August 24, 2014
My observation of rioters, admittedly from a distance and refracted through cameras, is that they enjoy rioting. Pride is not the only thing that goeth before destruction; human nature does too. I certainly know myself the pleasures of destruction, and knew them as a child: still when I dispose of my bottles in the bottle bank I am disappointed if a few of them do not break with a gratifying tinkle. When I am in a temper (which is not often these days), I know the momentary relief and pleasure that a broken window would bring me. But I have a duty not to relieve myself in this way; everyone does.
When the destructive urge is allied to a sense of purpose and righteousness, it is at its most dangerous, for then one denies that one is deriving pleasure from one’s actions”one is only doing what is right.
There is more that might be said about the violent protesters in Ferguson, as elsewhere. It is true, of course, that no one can be equally moved by all the injustices in the world; if such a person existed, his life would be one long protest against injustice and he would have no time for the enjoyment of the ordinary things of life. The best way to be a bore, said Voltaire, is to say everything; and the second best way would be to protest about everything. But still one has a duty to keep one’s wrath in bounds.

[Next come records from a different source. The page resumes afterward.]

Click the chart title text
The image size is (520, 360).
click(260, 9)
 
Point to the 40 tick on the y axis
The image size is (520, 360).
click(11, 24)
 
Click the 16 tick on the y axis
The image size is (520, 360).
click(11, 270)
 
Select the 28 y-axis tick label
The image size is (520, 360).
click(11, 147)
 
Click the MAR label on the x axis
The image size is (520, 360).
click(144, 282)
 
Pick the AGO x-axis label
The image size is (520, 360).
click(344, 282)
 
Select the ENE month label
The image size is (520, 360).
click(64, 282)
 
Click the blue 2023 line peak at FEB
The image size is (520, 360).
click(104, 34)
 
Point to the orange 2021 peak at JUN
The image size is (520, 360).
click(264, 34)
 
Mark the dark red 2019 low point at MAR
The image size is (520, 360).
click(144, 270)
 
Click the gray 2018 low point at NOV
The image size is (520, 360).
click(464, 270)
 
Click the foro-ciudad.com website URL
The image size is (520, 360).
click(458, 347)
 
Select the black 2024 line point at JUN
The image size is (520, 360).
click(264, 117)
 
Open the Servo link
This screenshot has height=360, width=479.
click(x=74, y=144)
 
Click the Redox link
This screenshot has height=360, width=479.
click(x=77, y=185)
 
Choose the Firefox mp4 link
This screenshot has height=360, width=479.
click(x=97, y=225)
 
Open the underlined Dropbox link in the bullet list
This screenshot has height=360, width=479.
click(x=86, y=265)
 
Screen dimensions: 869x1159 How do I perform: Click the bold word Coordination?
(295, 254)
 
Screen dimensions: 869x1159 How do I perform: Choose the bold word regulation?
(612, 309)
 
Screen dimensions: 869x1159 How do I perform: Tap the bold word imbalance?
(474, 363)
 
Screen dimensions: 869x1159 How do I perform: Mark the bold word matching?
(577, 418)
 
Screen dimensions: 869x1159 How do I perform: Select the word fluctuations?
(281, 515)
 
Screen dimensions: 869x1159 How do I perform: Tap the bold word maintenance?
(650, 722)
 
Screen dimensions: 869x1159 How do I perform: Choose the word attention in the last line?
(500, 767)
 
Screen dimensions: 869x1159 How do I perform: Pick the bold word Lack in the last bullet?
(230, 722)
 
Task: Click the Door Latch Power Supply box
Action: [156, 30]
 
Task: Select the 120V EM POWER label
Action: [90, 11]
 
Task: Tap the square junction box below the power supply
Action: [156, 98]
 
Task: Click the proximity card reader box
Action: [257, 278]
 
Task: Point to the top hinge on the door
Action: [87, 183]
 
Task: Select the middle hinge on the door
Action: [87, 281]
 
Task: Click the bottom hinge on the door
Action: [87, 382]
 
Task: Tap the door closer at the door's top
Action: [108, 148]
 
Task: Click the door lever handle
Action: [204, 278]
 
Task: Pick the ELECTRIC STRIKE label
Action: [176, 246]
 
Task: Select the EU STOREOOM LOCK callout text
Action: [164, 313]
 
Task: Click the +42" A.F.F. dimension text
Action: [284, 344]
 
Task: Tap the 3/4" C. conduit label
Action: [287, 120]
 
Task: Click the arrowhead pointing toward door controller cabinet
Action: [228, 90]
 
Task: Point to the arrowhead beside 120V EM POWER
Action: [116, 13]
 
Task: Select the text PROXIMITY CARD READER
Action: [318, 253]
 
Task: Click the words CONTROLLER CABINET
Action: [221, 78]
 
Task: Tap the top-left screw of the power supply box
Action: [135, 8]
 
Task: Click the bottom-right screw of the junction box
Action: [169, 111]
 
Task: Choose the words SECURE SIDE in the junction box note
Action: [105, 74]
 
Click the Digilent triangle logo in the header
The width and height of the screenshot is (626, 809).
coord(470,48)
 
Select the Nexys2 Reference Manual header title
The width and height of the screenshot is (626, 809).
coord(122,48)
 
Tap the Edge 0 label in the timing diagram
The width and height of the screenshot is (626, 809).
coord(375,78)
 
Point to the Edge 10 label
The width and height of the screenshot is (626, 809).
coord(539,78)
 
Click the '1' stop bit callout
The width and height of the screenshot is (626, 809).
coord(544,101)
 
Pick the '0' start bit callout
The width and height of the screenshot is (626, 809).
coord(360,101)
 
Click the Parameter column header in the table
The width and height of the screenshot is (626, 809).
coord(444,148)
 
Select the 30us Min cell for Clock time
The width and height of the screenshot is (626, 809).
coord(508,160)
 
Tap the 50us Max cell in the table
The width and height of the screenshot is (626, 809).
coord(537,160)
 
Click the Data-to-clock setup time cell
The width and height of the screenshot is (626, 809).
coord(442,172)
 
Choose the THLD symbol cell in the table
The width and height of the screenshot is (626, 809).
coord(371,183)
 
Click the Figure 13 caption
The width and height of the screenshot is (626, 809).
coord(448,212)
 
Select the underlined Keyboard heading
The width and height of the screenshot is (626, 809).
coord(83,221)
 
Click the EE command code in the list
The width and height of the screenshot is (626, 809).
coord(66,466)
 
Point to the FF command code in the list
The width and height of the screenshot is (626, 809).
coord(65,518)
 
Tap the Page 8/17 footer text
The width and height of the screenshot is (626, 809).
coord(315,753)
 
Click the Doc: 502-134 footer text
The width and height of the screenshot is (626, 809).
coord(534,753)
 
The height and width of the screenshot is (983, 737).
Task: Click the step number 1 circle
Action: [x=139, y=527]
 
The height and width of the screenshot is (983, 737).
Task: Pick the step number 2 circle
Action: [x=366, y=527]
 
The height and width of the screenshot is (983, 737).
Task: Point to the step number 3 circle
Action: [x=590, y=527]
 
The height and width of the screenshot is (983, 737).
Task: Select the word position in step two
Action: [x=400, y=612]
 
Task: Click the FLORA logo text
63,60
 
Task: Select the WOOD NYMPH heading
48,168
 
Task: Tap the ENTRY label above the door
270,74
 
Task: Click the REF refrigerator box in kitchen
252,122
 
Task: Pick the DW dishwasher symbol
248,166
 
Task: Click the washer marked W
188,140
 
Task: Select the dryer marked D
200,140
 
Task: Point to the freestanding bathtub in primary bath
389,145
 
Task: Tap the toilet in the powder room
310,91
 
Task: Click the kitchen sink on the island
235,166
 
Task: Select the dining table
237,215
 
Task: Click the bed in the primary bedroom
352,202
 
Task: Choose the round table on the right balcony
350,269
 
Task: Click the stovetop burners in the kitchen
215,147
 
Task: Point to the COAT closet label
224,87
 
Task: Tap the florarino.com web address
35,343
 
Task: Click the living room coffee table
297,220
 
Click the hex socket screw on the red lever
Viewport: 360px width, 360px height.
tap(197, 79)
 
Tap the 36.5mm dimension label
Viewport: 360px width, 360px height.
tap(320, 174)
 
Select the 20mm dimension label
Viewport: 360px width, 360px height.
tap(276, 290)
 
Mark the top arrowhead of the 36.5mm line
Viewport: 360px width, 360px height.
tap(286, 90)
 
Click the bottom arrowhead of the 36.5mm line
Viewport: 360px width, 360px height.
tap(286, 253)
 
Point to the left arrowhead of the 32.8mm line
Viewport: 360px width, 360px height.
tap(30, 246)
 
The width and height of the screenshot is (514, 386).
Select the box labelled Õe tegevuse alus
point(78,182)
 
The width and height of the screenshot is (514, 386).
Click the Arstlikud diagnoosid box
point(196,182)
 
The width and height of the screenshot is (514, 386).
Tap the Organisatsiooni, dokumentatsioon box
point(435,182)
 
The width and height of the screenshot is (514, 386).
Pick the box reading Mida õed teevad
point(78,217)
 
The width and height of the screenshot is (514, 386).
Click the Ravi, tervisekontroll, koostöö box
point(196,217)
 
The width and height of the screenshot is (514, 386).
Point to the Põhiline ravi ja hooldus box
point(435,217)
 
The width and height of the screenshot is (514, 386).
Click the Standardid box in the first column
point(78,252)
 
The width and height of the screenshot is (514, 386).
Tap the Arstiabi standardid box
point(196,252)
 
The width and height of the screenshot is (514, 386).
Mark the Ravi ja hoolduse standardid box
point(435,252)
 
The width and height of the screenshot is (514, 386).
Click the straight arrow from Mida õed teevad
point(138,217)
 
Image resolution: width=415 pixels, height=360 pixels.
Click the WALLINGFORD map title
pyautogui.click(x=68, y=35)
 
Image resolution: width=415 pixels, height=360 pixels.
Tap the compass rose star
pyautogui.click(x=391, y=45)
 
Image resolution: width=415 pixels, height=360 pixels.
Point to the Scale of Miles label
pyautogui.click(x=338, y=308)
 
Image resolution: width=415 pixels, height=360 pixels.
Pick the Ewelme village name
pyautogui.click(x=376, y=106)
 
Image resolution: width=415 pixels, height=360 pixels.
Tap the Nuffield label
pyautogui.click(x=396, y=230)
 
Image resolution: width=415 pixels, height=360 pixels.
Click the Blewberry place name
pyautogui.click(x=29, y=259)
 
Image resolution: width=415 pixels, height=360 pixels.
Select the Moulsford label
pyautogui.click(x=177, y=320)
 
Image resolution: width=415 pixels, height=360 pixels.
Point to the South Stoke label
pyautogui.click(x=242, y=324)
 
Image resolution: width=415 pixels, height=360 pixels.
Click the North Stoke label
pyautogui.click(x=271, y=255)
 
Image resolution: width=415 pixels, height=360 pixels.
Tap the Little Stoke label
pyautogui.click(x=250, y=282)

I am not against protest as such. But where someone’s protest against one thing is very much greater than against another that is equally near and in aggregate as serious, one may suspect his dishonesty or bad faith. It is true, of course, that a killing by an agent of the state is particularly heinous, especially if part of a pattern, but it is not infinitely serious by comparison with other killings, nor is it the only serious killing. Though Ferguson is not a particularly violent town (its rate of crimes of violence is about average for that of the United States), five people were murdered there in 2011 without arousing the kind of agitation that has captured, and perhaps even captivated, the attention of the world for the last few days. There are places near Ferguson where the violent crime rate is four times higher than in Ferguson, but there has never been a protest of the same order against the depredations of criminals there.
I try to imagine what it would take to make me throw bricks through windows, ransack buildings, and so forth. Having myself suffered only minor injustices and been responsible for my own failures in life, it takes a special effort of the imagination. But even after I have made that effort, I still cannot see a logical or justifiable connection between protest at injustice and looting a store.